I grunt, pivot, bury my axe in its skull so deep, the blade lodges in its spine.
Can’t free it. The third wraith is coming.
I release the axe. Grab the wraith’s corpse by the throat.
Swing it like a club, slamming it into the third attacker.
Both go down in a tangle of limbs and rotting flesh.
I stomp down on a throat. Feel cartilage crunch.
Stamp again—an eye socket caves beneath my boot.
A third stomp shatters what remains of a ribcage into splinters.
Blood—mine, red and hot—drips from my chest. Pain is distant. Pain is for later. Now is killing.
The fourth wraith is smarter. It hangs back, circling, looking for an opening. It used to be something more than human—orc, maybe, judging by the size. The shadow-curse twisted it even in death, making it faster, stronger, more dangerous than its human counterparts.
We face each other. Predators recognizing kin.

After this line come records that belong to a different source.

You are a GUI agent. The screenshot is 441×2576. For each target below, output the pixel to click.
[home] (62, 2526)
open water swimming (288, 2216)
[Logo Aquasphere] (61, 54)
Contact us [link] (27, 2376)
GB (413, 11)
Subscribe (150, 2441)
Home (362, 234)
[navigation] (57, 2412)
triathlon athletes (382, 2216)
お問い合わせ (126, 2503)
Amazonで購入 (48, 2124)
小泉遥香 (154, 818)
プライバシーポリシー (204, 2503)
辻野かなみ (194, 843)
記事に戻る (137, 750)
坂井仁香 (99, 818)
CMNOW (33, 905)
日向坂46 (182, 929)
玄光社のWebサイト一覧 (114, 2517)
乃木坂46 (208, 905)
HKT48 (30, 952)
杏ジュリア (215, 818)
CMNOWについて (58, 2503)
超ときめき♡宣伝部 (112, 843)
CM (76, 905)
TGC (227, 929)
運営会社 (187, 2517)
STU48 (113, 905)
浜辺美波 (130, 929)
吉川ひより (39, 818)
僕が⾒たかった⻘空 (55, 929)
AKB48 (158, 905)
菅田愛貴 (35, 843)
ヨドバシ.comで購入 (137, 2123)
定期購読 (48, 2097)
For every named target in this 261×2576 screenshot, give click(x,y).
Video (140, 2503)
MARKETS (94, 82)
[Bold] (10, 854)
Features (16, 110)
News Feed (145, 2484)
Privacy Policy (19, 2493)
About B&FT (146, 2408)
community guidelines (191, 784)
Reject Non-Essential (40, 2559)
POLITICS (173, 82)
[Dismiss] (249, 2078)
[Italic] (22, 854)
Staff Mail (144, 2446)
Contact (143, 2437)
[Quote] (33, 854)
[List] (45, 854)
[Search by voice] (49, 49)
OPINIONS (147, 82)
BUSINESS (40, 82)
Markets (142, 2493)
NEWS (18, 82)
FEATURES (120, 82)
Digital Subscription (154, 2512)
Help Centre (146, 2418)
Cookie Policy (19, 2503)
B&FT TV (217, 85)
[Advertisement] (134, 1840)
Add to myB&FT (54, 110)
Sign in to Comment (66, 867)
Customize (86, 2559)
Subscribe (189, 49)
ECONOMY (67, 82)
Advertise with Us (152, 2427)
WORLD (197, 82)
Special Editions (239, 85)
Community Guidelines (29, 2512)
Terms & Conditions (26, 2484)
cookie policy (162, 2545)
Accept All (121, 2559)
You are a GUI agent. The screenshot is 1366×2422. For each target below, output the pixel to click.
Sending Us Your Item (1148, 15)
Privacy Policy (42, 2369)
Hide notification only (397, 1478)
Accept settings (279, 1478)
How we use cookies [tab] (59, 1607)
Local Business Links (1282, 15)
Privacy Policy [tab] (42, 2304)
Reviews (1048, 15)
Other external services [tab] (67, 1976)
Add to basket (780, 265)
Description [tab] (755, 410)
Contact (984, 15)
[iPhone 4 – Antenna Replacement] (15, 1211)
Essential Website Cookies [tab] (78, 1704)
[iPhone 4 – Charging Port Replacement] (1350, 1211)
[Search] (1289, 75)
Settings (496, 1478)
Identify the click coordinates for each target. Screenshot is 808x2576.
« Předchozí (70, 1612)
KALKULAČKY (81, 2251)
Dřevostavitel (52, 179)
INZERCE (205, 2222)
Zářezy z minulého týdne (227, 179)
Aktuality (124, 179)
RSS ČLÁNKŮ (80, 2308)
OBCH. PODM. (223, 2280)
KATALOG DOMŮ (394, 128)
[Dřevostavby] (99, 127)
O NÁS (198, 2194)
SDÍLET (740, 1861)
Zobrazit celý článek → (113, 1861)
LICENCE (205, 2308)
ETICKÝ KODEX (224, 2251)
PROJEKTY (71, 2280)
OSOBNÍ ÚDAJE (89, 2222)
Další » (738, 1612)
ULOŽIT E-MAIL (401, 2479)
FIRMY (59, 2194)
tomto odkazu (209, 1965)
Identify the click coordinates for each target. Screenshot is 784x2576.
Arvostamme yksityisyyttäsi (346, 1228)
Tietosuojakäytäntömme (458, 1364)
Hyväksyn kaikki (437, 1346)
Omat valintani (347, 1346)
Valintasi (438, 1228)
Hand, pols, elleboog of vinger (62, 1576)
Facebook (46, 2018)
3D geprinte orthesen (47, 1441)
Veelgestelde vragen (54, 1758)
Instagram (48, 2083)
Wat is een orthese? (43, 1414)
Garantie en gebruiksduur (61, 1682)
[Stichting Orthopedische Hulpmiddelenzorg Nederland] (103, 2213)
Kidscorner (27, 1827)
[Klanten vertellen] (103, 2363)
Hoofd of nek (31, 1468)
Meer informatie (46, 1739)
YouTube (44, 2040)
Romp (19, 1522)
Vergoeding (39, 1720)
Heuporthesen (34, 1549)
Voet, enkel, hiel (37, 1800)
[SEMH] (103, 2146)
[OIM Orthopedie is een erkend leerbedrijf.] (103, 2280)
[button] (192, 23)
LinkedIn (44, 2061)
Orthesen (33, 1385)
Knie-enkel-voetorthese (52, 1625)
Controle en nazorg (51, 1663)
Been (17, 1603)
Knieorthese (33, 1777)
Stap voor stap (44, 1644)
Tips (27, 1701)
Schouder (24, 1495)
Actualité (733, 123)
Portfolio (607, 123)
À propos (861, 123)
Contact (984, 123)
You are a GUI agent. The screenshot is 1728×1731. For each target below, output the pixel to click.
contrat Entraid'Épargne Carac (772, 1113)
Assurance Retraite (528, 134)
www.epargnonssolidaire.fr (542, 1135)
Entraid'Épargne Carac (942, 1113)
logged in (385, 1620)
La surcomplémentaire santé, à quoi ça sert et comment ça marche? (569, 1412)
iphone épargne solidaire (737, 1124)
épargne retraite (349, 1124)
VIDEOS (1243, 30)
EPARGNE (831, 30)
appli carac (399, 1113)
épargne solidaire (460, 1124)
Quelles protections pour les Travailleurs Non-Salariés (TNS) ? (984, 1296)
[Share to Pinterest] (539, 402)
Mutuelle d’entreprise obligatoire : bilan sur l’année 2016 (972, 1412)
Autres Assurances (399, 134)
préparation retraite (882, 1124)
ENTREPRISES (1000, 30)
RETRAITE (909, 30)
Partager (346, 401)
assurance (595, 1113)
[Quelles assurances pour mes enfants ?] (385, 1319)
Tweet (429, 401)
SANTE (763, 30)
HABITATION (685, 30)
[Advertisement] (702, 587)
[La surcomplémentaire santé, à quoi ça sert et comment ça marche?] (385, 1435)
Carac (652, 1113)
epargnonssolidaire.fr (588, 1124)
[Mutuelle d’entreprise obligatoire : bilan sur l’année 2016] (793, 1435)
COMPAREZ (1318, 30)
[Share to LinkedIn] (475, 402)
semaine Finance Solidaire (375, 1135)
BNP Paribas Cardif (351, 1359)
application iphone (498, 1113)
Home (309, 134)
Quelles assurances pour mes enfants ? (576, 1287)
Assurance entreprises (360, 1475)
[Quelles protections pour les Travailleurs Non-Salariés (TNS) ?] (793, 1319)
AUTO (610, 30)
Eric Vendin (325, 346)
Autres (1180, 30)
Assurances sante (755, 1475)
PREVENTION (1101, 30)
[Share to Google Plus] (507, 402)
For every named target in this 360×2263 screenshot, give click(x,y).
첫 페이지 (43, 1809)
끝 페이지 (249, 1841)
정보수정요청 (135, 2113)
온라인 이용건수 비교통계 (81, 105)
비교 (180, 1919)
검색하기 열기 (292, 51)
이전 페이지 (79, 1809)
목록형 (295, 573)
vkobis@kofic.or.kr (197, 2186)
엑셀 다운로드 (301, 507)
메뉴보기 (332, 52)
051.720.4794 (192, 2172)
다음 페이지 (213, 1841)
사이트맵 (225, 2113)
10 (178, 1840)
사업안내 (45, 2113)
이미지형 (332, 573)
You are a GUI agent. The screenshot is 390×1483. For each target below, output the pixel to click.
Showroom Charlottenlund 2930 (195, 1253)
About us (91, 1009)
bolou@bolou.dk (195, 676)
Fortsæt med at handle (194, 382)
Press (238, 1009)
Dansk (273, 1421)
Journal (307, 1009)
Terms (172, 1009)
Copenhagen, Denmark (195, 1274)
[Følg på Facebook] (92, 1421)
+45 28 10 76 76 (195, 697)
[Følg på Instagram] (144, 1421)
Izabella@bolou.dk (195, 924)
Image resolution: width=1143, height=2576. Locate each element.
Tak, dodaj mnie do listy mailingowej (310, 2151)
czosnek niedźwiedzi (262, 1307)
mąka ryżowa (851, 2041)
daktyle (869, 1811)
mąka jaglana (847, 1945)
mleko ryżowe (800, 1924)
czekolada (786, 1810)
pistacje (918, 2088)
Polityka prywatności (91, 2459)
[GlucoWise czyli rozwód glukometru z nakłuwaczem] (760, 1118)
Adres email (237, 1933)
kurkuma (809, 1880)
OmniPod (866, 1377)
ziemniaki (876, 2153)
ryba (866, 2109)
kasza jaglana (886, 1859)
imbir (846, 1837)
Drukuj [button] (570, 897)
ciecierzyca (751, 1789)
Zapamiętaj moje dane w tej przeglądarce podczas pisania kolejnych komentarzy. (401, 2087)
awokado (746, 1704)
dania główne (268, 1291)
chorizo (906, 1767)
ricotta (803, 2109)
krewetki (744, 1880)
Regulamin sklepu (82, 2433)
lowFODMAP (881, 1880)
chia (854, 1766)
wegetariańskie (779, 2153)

It lunges. A feint—I see it too late. Its real attack comes from the left, a bone-shard dagger driving toward my throat. I catch the blade with my bare hand. Bone punches through my palm, grinding against my own bones, black blood welling around the wound.
The wraith’s dead eyes widen. It didn’t expect me to stop it.
I pull it closer. Watch confusion flicker across its rotted features. And drive my tusk through its eye socket.
Skull crunches. Brain matter splatters. I keep pushing until my tusk scrapes the back of its skull, until I feel the thing that powered it—the contract-core, the debt-hunger—shatter into nothing.
Four down. Two left.
They come together. A coordinated attack from wraiths old enough to remember tactics, old enough to have been soldiers or hunters or something that knew how to kill. I yank my axe free from the second corpse, swing it in a wide arc that forces them apart.
One darts left. The other goes right.
I can’t watch both.
I choose left. The wraith sees me commit, tries to reverse, but momentum is a bitch, and physics don’t care about the undead. My axe takes it in the shoulder, splits through the collarbone, buries deep in its chest. Not a killing blow—these things don’t die from chest wounds—but enough to slow it.
I spin to face the other—
It’s not there.
It went for Ivalys.
No.
I charge. Rip my axe free. Blood sprays—mine, the wraith’s, a cocktail of red and black that paints the bone walls. The distance between me and Ivalys is six paces, maybe seven, and the wraith is already reaching for her throat—
She moves.
Not away. Not backward. Into the attack.
Her hand closes around a broken stalactite—a shard of ancient bone that fell from the ceiling, sharp as any knife. She drives it forward, up, through the soft tissue under the wraith’s chin. The point erupts from the top of its skull in a spray of ichor and corrupted brain matter.
The wraith collapses. Inches from her face. Close enough that its death-rattle sprays black fluid across her shoulder.
She doesn’t scream. Doesn’t flinch. Just yanks the bone shard free and turns to face the last attacker.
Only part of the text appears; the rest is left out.